As a solution to these problems, we can bring some compute and storage resources to the edge of the network instead of relying on the cloud for everything. This concept is known as fog computing [11, 45] (also see Section 2.2). The fog can be viewed as a cloud, which is close to the ground. Data can be stored, processed, filtered, and analyzed on the edge of the network before sending it to the cloud through expensive communication media. The fog and cloud paradigms go together. Both of them are required for the optimal performance of IoT applications. A smart gateway  can be employed between underlying networks and the cloud to realize fog computing as shown in Figure 7.

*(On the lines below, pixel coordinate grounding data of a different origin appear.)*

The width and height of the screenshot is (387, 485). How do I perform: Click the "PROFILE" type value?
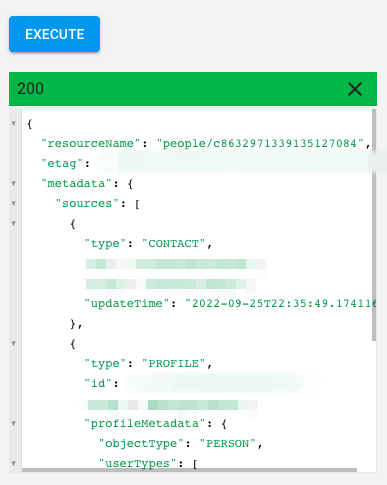[174, 363]
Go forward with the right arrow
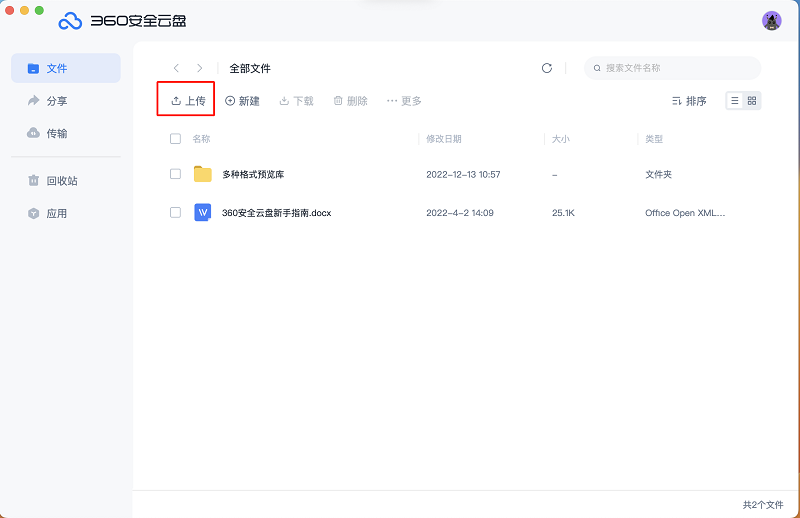This screenshot has width=800, height=518. click(200, 68)
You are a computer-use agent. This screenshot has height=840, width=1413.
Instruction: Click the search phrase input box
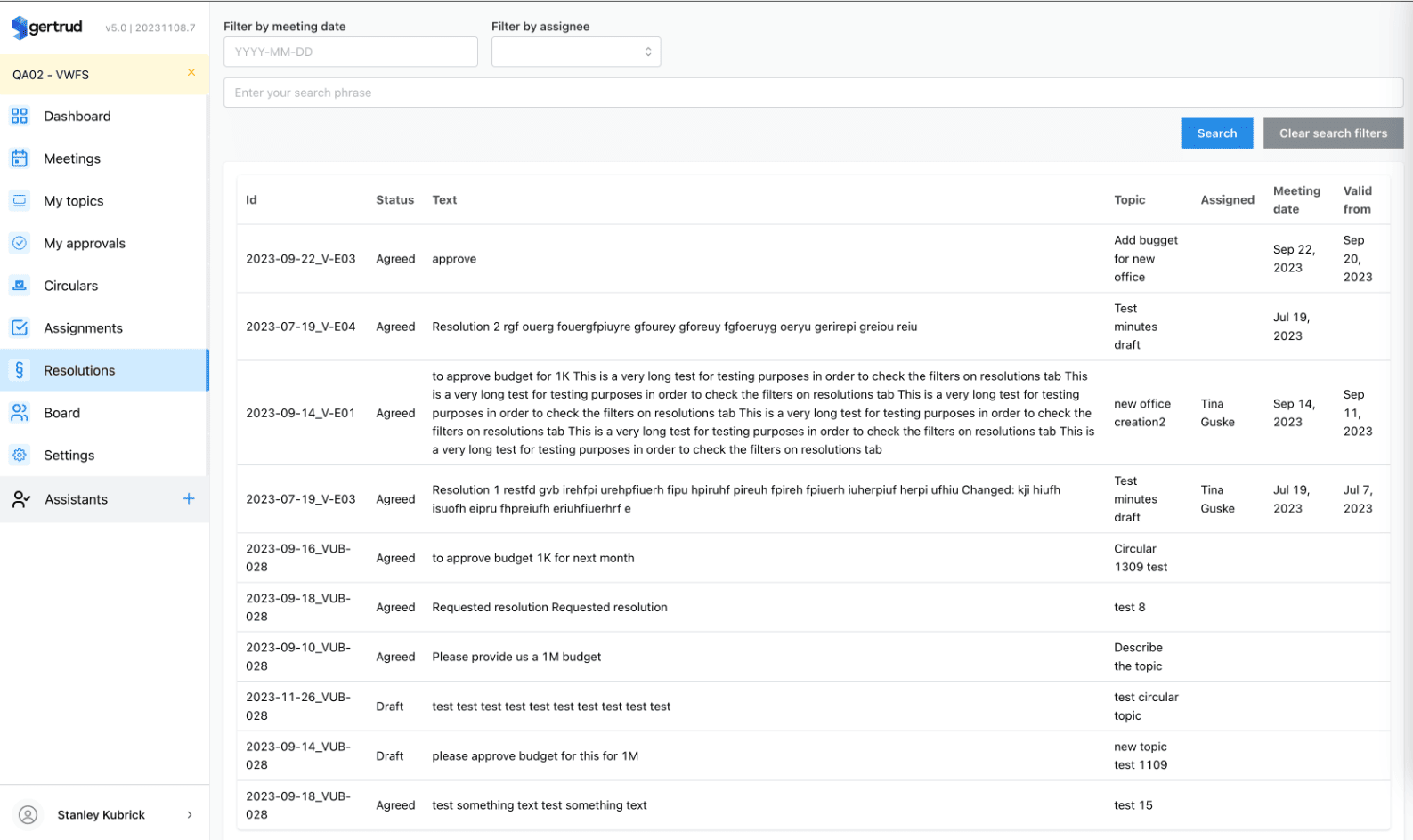[x=812, y=93]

The features of fog computing  are as follows:(1)Low latency: less time is required to access computing and storage resources on fog nodes (smart gateways).(2)Location awareness: as the fog is located on the edge of the network, it is aware of the location of the applications and their context. This is beneficial as context awareness is an important feature of IoT applications.(3)Distributed nodes: fog nodes are distributed unlike centralized cloud nodes. Multiple fog nodes need to be deployed in distributed geographical areas in order to provide services to mobile devices in those areas. For example, in vehicular networks, deploying fog nodes at highways can provide low latency data/video streaming to vehicles.(4)Mobility: the fog supports mobility as smart devices can directly communicate with smart gateways present in their proximity.(5)Real time response: fog nodes can give an immediate response unlike the cloud, which has a much greater latency.(6)Interaction with the cloud: fog nodes can further interact with the cloud and communicate only that data, which is required to be sent to the cloud.

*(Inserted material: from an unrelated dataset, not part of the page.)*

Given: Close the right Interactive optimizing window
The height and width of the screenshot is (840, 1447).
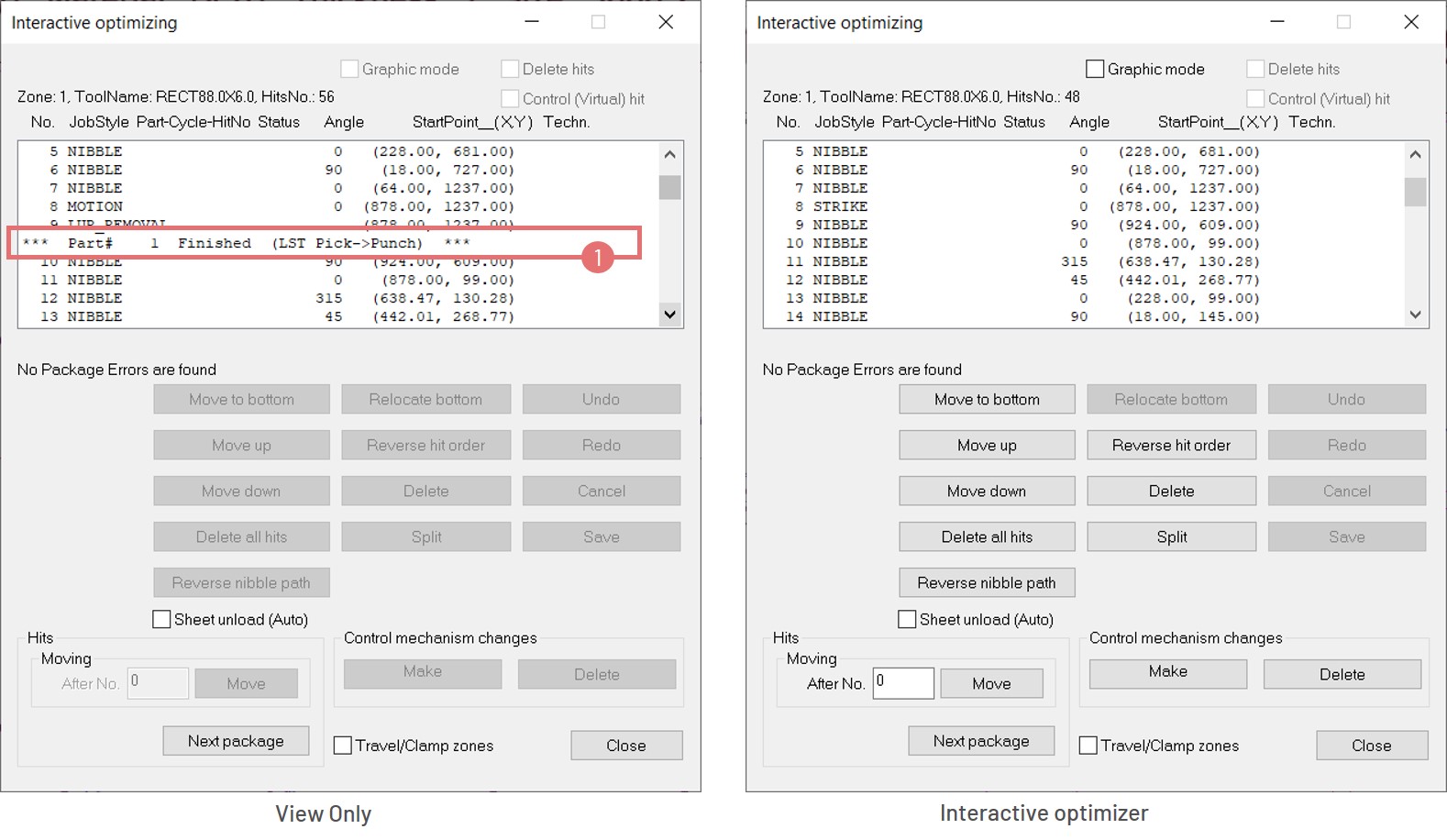Looking at the screenshot, I should (x=1411, y=22).
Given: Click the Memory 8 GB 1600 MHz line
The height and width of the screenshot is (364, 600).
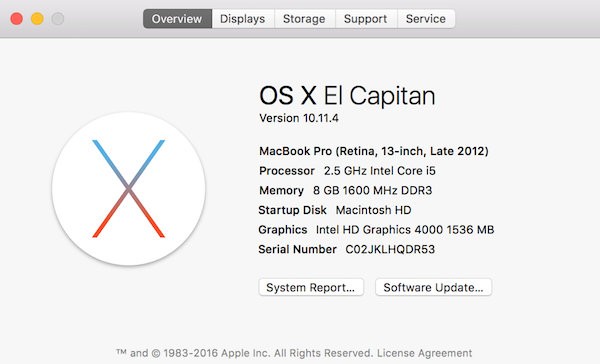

The tasks performed by a smart gateway  are collecting sensor data, preprocessing and filtering collected data, providing compute, storage and networking services to IoT devices, communicating with the cloud and sending only necessary data, monitoring power consumption of IoT devices, monitoring activities and services of IoT devices, and ensuring security and privacy of data. Some applications of fog computing are as follows [10, 11]:(1)Smart vehicular networks: smart traffic lights are deployed as smart gateways to locally detect pedestrians and vehicles through sensors, calculate their distance and speed, and finally infer traffic conditions. This is used to warn oncoming vehicles. These sensors also interact with neighboring smart traffic lights to perform traffic management tasks. For example, if sensors detect an approaching ambulance, they can change the traffic lights to let the ambulance pass first and also inform other lights to do so. The data collected by these smart traffic lights are locally analyzed in real time to serve real time needs of traffic management. Further, data from multiple gateways is combined and sent to the cloud for further global analysis of traffic in the city.(2)Smart grid: the smart electrical grid facilitates load balancing of energy on the basis of usage and availability. This is done in order to switch automatically to alternative sources of energy such as solar and wind power. This balancing can be done at the edge of the network using smart meters or microgrids connected by smart gateways. These gateways can analyze and process data. They can then project future energy demand, calculate the availability and price of power, and supply power from both conventional and alternative sources to consumers.